Ratinath Ki Chachi (Ratinath's Aunt), his novel in Hindi is considered by critics as ‘one of the most realistic--and feminist--novels in Hindi.’ This novel depicts adulterous carnality and foeticide, but it is a rich conjuring - up of Maithil society, culture and ecology, interspersed with irony and humour so characteristic of the region.
Balchanma his second novel in Hindi, was published in 1952. This novel also depicts the social reality telling the harrowing tale of abject poverty and naked exploitation, it promises liberation to such rebellious youngster as Balchanma only to end in his brutal murder by the mercenaries hired by the upper-caste kulaks and landowners.
Varun ke Bete (The Sons of the Water-God Varuna), written in 1954 and published in 1956, is yet another unconventional work. It is a story of the (low-caste) village fishermen fighting for their fishing rights and trying to form a fishermen's cooperative.
Nagarjun wrote 13 novels, 11 in Hindi and two in Maithili, and each of them centres around a socio-economic-political theme, making him one of the most 'programmatic' novelists in Indian literature. His stories are invariably set in rural or semi-urban Bihar and tell the story of the downtrodden and the exploited, amongst them women and children.

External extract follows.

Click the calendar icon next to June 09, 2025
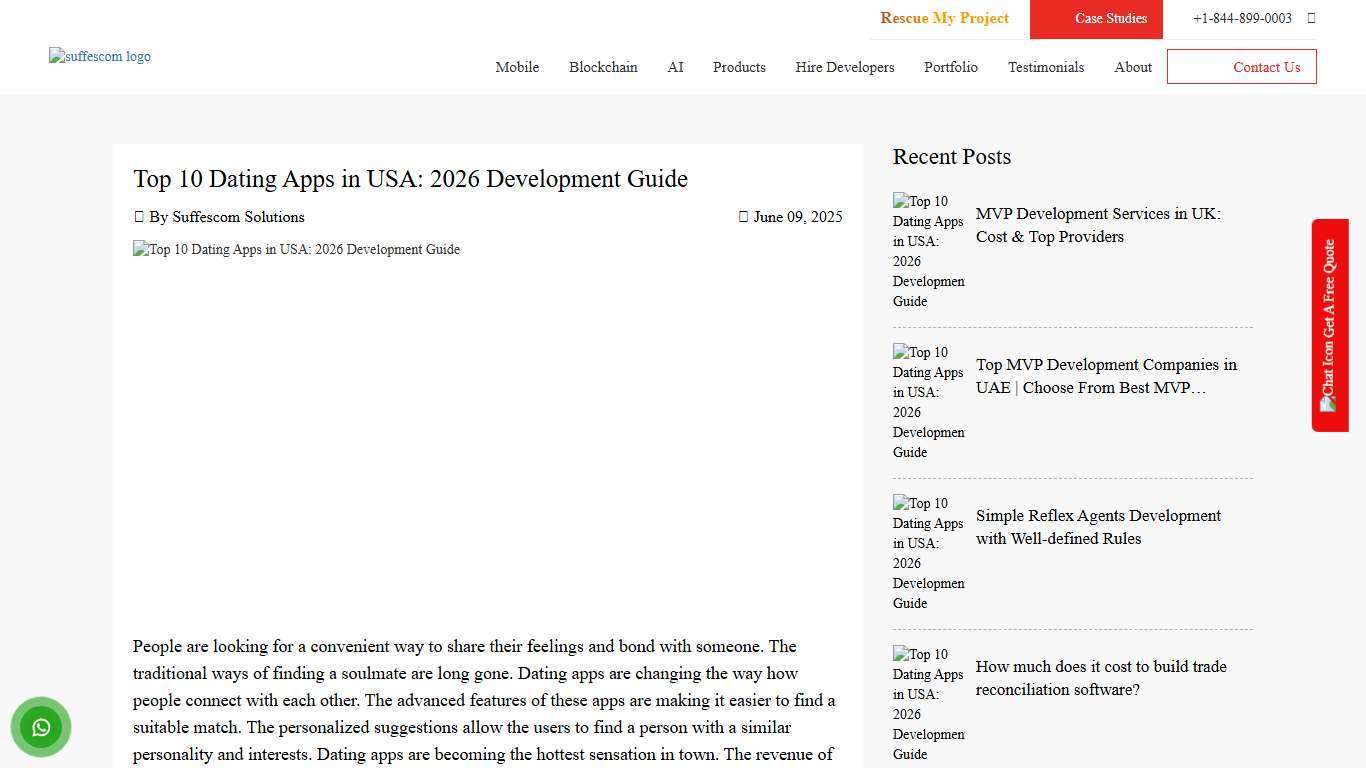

Vishnu Khare while writing on his death wrote, “Nagarjun remains predominantly a poet of politics and people, of the peasantry and of the proletariat. He was angrier than any angry young poet but also possessed a typically robust Maithil-Bihari sense of humour and savage satire… His poetry and fiction are polyphonic; they have more than one sub-text and can be read as subaltern sociology and history but there is nothing subordinate about them--they belong to the real, dominant mainstream of Hindi literature. On the other hand, he is at core a vulnerable individual, with love, yearning, guilt and tenderness, tormenting and ennobling his soul. Its inner demons turned him into a tireless traveller--he was no profligate philanderer…To those who read him, he is a deeply committed humanist with a rare mastery over language(s), style and craft. Now that the canonised and mobbed "Baba" is gone, one hopes that his devotees will turn to his works where he lives as the ever- readable, relevant and breathless Nagarjun.”